TDM useful for some agents in IBD but not TNF-inhibitors

22 Oct 2020

Dr John Nik Ding

Therapeutic drug monitoring may have a role in treatment decisions in IBD for biologics such as ustekinumab and vedolizumab but not for anti-TNF agents such as adalimumab, findings presented at UEG Week 2020 suggest.

Interim results from STARDUST, a treat-to-target (T2T) trial of ustekinumab in 500 patients with moderate to severe Crohns disease have provided pharmacokinetic and immunogenicity outcomes after induction and initial maintenance treatment, at 16 weeks, when patients in the T2T arm underwent endoscopy to guide dose adjustment.

The results showed that ustekinumab concentrations were positively associated with the proportion of patients achieving an endoscopic response (SES-CD- >50%) at week 16 (51% for the highest drug level quartile vs 22% for the lowest drug quartile). A similar positive association with ustekinumab was seen for rates of endoscopic remission at 16 weeks and in normalistion of CRP.

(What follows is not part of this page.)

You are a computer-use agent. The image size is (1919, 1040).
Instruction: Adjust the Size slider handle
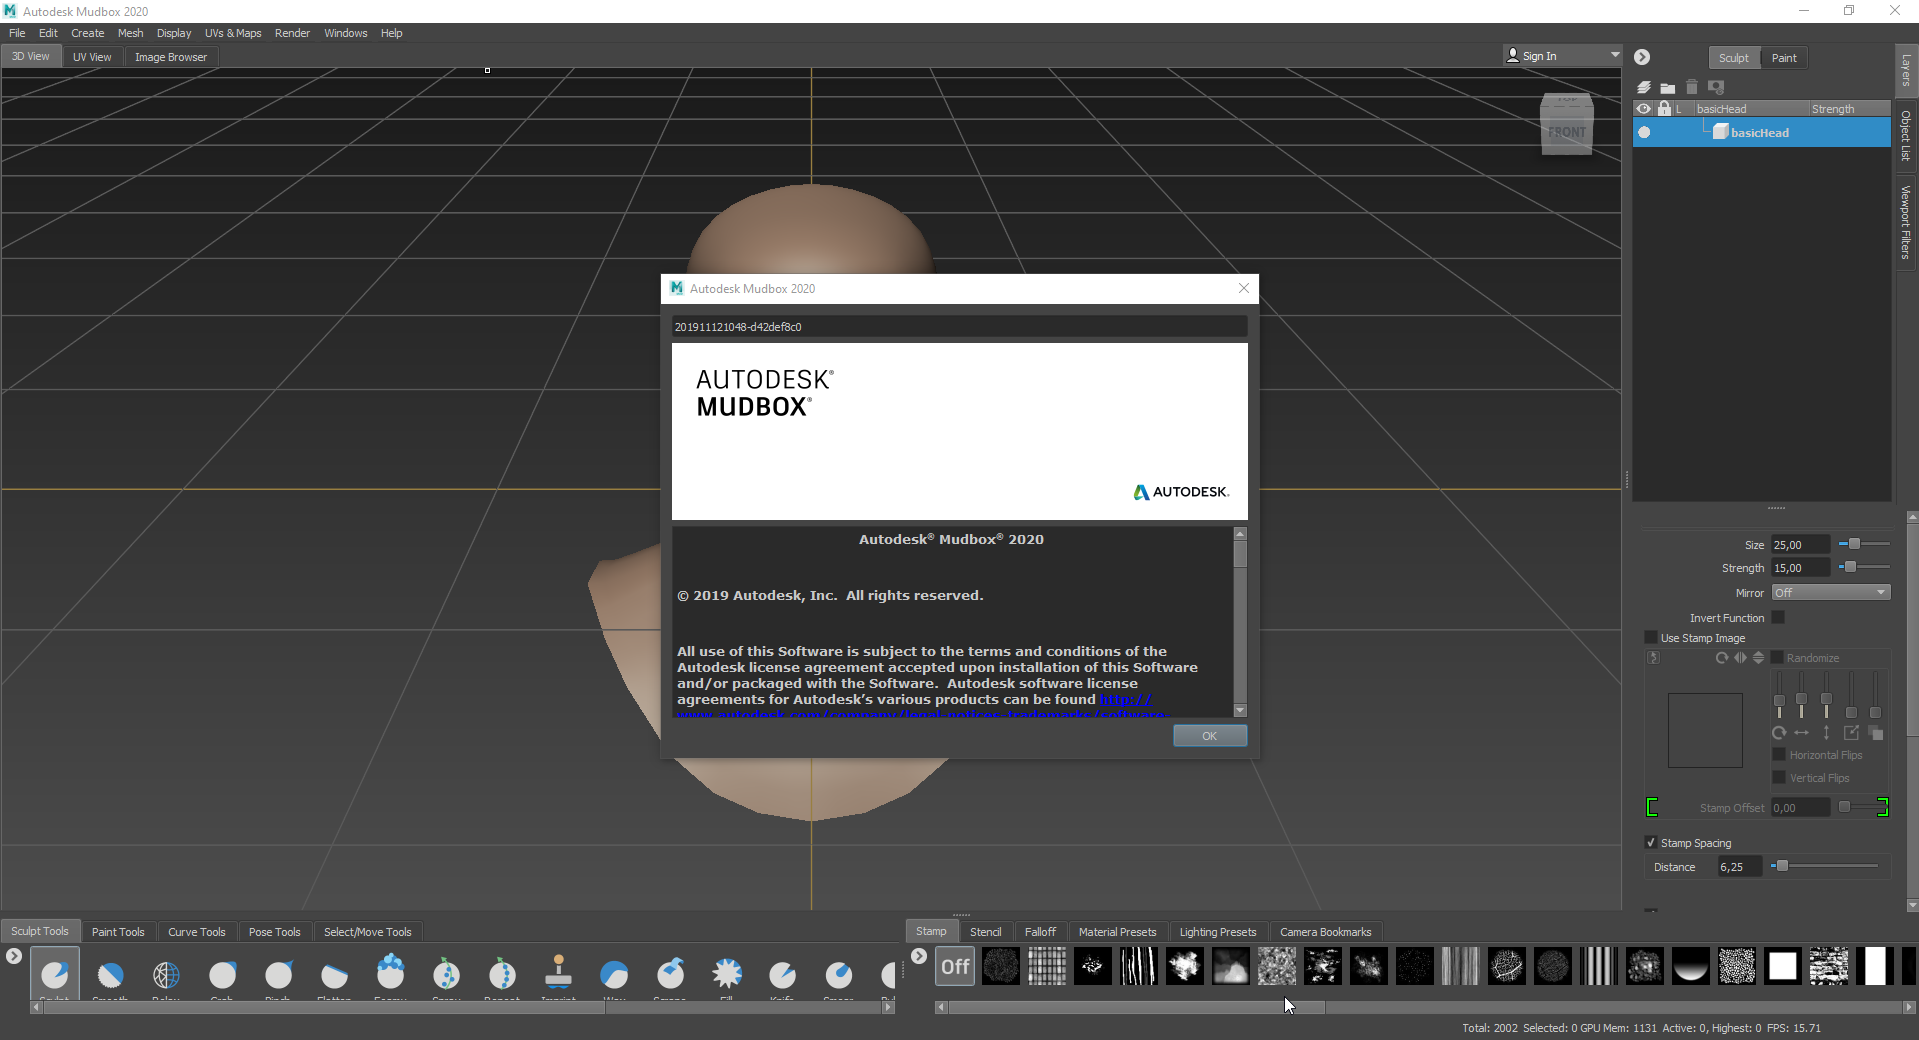click(x=1854, y=544)
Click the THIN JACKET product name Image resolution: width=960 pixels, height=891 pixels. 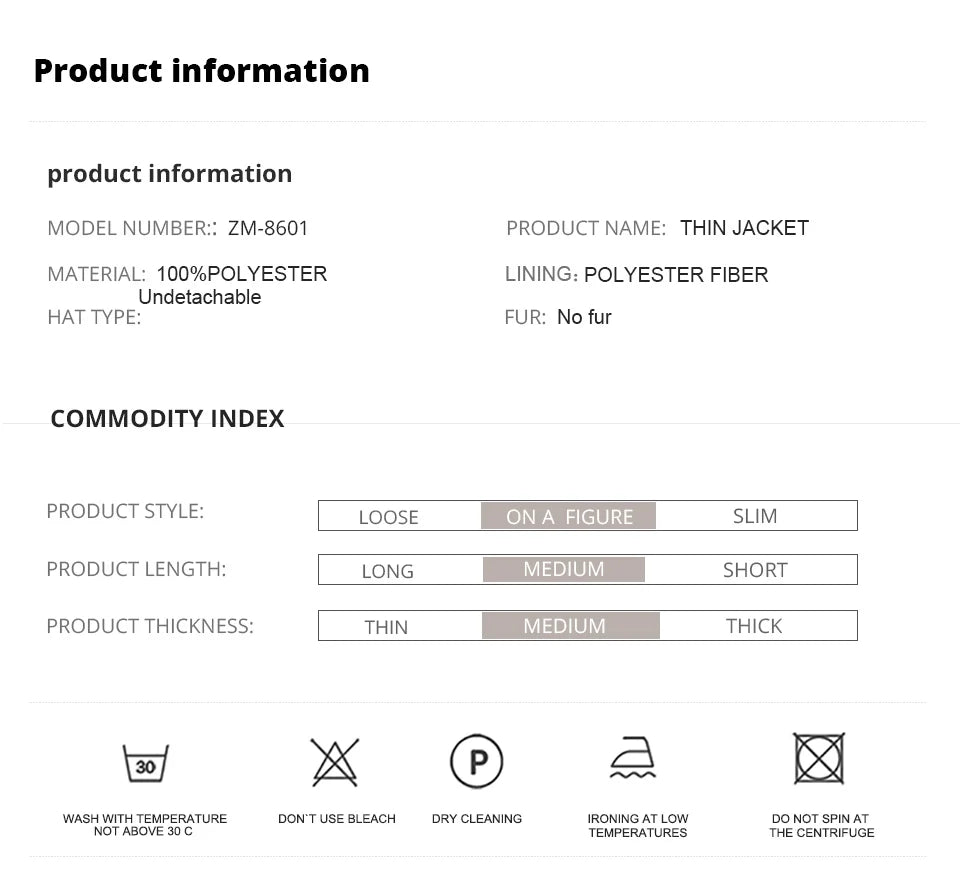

In a UEG webinar reviewing the presentations, Dr John Nik Ding, a gastroenterologist at St Vincent’s Hospital, Melbourne, noted that a similar positive association between ustekinumab exposure and outcomes was seen in people with ulcerative colitis, in a three year extension arm of the UNIFI study.

As expected, patients in the 12 weekly dosing arm had lower ustekinumab levels than those in an eight-weekly dosing arm. And while there was no trend for drug levels with subjective outcomes such as symptoms, there was a positive association for objective outcomes such as normalistion of fecal calprotectin, he noted.

He also noted that immunogenicity rates were low at all drug levels, at around 5.5%, and most (82%) of the antibody positive patients had low titres.

Dr Nik Ding said a positive exposure response relationships was also seen for vedolizumab in IBD in a study involving 658 patients with IBD. For patients with Crihn’s disease, there were higher rates of  endoscopic remission at 52 weeks in those who had higher levels of vedolizumab, he noted. And in patients with ulcerative colitis rates of remission were similarly higher in those with the greater exposure to vedolizumab.

In contrast, other findings presented at UEG 2020 from the SERENE-UC trial showed no clear exposure response relationship for adalimumab in IBD, according to Dr Nik Ding.

Among the key points from an analysis of the TDM arm of the study were the finidng that 64% of patients required dose escalation due to low adalimumab levels, and for UC non-responders at week, 10% gained remission with TDM maintenance regimen.

“In summary of all the TDM studies we have been largely underwhelmed with the pro-active TDM studies that have been published with infliximab and adalimumab,” he said.

“So drug dosing according to TDM may not matter as much with adalimumab.”

“With respect to vedolizumab we are seeing emerging data, we know that exposure-response relationships exist, with week six levels of over 18mcg/ml being quite well associated with clinical remission,” said Dr Nik Ding.

“And for ustekinumab as we may expect as well, we are seeing the same kind of data when it comes to high levels being responsible for higher rates of remission.”